#### WORK TO COMPLETE:
What follows are records. Restate all of them word for word.

#### DATA SHOWN:

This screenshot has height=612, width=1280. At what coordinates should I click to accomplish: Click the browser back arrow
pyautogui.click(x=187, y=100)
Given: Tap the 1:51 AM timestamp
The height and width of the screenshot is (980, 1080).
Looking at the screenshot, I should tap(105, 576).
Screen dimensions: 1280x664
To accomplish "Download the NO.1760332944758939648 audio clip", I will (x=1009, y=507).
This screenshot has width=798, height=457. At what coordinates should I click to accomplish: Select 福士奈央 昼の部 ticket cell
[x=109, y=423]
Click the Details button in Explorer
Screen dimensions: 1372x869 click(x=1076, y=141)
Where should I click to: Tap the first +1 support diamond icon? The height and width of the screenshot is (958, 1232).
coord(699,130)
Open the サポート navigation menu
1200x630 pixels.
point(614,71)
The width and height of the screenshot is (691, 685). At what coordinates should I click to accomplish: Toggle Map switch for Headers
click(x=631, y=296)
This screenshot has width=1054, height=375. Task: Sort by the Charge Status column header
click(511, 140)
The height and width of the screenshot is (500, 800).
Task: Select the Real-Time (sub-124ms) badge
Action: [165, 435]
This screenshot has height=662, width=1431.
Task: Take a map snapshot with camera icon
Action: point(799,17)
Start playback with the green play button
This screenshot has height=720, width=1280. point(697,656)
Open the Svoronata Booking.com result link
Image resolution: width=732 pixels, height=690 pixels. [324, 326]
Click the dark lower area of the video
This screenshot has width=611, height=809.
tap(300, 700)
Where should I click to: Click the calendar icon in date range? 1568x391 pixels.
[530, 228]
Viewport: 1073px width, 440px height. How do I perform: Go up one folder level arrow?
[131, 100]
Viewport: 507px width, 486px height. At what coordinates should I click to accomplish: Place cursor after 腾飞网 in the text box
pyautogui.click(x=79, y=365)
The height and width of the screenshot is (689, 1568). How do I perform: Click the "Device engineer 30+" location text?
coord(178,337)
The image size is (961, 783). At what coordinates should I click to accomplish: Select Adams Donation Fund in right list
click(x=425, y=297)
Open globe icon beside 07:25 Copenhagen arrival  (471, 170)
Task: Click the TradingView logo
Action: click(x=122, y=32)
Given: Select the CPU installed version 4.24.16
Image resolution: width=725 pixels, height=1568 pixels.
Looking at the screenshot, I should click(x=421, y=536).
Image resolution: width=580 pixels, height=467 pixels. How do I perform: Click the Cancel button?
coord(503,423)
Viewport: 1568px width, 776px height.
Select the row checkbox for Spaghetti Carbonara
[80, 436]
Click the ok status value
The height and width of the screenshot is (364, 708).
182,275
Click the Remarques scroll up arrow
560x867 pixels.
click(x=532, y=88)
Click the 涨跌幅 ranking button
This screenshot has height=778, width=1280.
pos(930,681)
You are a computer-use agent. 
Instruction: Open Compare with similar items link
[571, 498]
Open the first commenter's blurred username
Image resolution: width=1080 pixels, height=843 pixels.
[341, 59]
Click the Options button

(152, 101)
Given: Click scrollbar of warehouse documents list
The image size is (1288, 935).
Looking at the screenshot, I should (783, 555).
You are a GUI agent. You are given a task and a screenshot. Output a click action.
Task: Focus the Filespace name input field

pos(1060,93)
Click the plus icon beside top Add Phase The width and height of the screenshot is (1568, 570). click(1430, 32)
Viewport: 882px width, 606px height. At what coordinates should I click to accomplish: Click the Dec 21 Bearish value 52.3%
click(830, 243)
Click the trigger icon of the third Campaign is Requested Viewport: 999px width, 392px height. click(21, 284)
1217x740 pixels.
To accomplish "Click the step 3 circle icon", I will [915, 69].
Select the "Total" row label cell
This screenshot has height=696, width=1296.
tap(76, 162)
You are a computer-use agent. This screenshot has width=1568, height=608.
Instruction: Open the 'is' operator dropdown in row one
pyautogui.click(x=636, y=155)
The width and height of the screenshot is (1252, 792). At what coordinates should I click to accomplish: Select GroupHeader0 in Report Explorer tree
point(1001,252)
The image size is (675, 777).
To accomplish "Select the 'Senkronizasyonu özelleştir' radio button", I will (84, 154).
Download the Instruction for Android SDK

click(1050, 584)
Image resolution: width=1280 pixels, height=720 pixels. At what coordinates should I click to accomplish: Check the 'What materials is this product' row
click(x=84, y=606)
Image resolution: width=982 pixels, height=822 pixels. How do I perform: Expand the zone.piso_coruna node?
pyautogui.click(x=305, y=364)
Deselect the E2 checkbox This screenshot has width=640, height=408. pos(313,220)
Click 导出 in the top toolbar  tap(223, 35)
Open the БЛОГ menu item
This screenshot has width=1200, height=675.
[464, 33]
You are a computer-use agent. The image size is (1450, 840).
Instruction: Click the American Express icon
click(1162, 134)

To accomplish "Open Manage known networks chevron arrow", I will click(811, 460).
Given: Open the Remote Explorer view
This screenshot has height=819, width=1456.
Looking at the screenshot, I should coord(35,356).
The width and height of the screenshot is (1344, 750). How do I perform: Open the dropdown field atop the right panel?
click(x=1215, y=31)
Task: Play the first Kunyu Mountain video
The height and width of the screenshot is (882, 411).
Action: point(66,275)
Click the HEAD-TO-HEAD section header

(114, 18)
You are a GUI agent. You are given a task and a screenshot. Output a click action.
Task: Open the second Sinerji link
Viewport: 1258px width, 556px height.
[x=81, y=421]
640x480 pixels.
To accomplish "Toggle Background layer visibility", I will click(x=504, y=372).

#### SOLUTION FOR THIS PROBLEM:
This screenshot has height=612, width=1280. At what coordinates should I click to accomplish: Click the browser back arrow
pyautogui.click(x=187, y=100)
Given: Tap the 1:51 AM timestamp
The height and width of the screenshot is (980, 1080).
Looking at the screenshot, I should tap(105, 576).
Screen dimensions: 1280x664
To accomplish "Download the NO.1760332944758939648 audio clip", I will (x=1009, y=507).
This screenshot has width=798, height=457. At what coordinates should I click to accomplish: Select 福士奈央 昼の部 ticket cell
[x=109, y=423]
Click the Details button in Explorer
Screen dimensions: 1372x869 click(x=1076, y=141)
Where should I click to: Tap the first +1 support diamond icon? The height and width of the screenshot is (958, 1232).
coord(699,130)
Open the サポート navigation menu
1200x630 pixels.
point(614,71)
The width and height of the screenshot is (691, 685). At what coordinates should I click to accomplish: Toggle Map switch for Headers
click(x=631, y=296)
This screenshot has width=1054, height=375. Task: Sort by the Charge Status column header
click(511, 140)
The height and width of the screenshot is (500, 800).
Task: Select the Real-Time (sub-124ms) badge
Action: [165, 435]
This screenshot has height=662, width=1431.
Task: Take a map snapshot with camera icon
Action: point(799,17)
Start playback with the green play button
This screenshot has height=720, width=1280. point(697,656)
Open the Svoronata Booking.com result link
Image resolution: width=732 pixels, height=690 pixels. [324, 326]
Click the dark lower area of the video
This screenshot has width=611, height=809.
tap(300, 700)
Where should I click to: Click the calendar icon in date range? 1568x391 pixels.
[530, 228]
Viewport: 1073px width, 440px height. How do I perform: Go up one folder level arrow?
[131, 100]
Viewport: 507px width, 486px height. At what coordinates should I click to accomplish: Place cursor after 腾飞网 in the text box
pyautogui.click(x=79, y=365)
The height and width of the screenshot is (689, 1568). How do I perform: Click the "Device engineer 30+" location text?
coord(178,337)
The image size is (961, 783). At what coordinates should I click to accomplish: Select Adams Donation Fund in right list
click(x=425, y=297)
Open globe icon beside 07:25 Copenhagen arrival  (471, 170)
Task: Click the TradingView logo
Action: click(x=122, y=32)
Given: Select the CPU installed version 4.24.16
Image resolution: width=725 pixels, height=1568 pixels.
Looking at the screenshot, I should click(x=421, y=536).
Image resolution: width=580 pixels, height=467 pixels. How do I perform: Click the Cancel button?
coord(503,423)
Viewport: 1568px width, 776px height.
Select the row checkbox for Spaghetti Carbonara
[80, 436]
Click the ok status value
The height and width of the screenshot is (364, 708).
182,275
Click the Remarques scroll up arrow
560x867 pixels.
click(x=532, y=88)
Click the 涨跌幅 ranking button
This screenshot has height=778, width=1280.
pos(930,681)
You are a computer-use agent. 
Instruction: Open Compare with similar items link
[571, 498]
Open the first commenter's blurred username
Image resolution: width=1080 pixels, height=843 pixels.
[341, 59]
Click the Options button

(152, 101)
Given: Click scrollbar of warehouse documents list
The image size is (1288, 935).
Looking at the screenshot, I should (783, 555).
You are a GUI agent. You are given a task and a screenshot. Output a click action.
Task: Focus the Filespace name input field

pos(1060,93)
Click the plus icon beside top Add Phase The width and height of the screenshot is (1568, 570). click(1430, 32)
Viewport: 882px width, 606px height. At what coordinates should I click to accomplish: Click the Dec 21 Bearish value 52.3%
click(830, 243)
Click the trigger icon of the third Campaign is Requested Viewport: 999px width, 392px height. click(21, 284)
1217x740 pixels.
To accomplish "Click the step 3 circle icon", I will [915, 69].
Select the "Total" row label cell
This screenshot has height=696, width=1296.
tap(76, 162)
You are a computer-use agent. This screenshot has width=1568, height=608.
Instruction: Open the 'is' operator dropdown in row one
pyautogui.click(x=636, y=155)
The width and height of the screenshot is (1252, 792). At what coordinates should I click to accomplish: Select GroupHeader0 in Report Explorer tree
point(1001,252)
The image size is (675, 777).
To accomplish "Select the 'Senkronizasyonu özelleştir' radio button", I will (84, 154).
Download the Instruction for Android SDK

click(1050, 584)
Image resolution: width=1280 pixels, height=720 pixels. At what coordinates should I click to accomplish: Check the 'What materials is this product' row
click(x=84, y=606)
Image resolution: width=982 pixels, height=822 pixels. How do I perform: Expand the zone.piso_coruna node?
pyautogui.click(x=305, y=364)
Deselect the E2 checkbox This screenshot has width=640, height=408. pos(313,220)
Click 导出 in the top toolbar  tap(223, 35)
Open the БЛОГ menu item
This screenshot has width=1200, height=675.
[464, 33]
You are a computer-use agent. The image size is (1450, 840).
Instruction: Click the American Express icon
click(1162, 134)

To accomplish "Open Manage known networks chevron arrow", I will click(811, 460).
Given: Open the Remote Explorer view
This screenshot has height=819, width=1456.
Looking at the screenshot, I should coord(35,356).
The width and height of the screenshot is (1344, 750). How do I perform: Open the dropdown field atop the right panel?
click(x=1215, y=31)
Task: Play the first Kunyu Mountain video
The height and width of the screenshot is (882, 411).
Action: point(66,275)
Click the HEAD-TO-HEAD section header

(114, 18)
You are a GUI agent. You are given a task and a screenshot. Output a click action.
Task: Open the second Sinerji link
Viewport: 1258px width, 556px height.
[x=81, y=421]
640x480 pixels.
To accomplish "Toggle Background layer visibility", I will click(x=504, y=372).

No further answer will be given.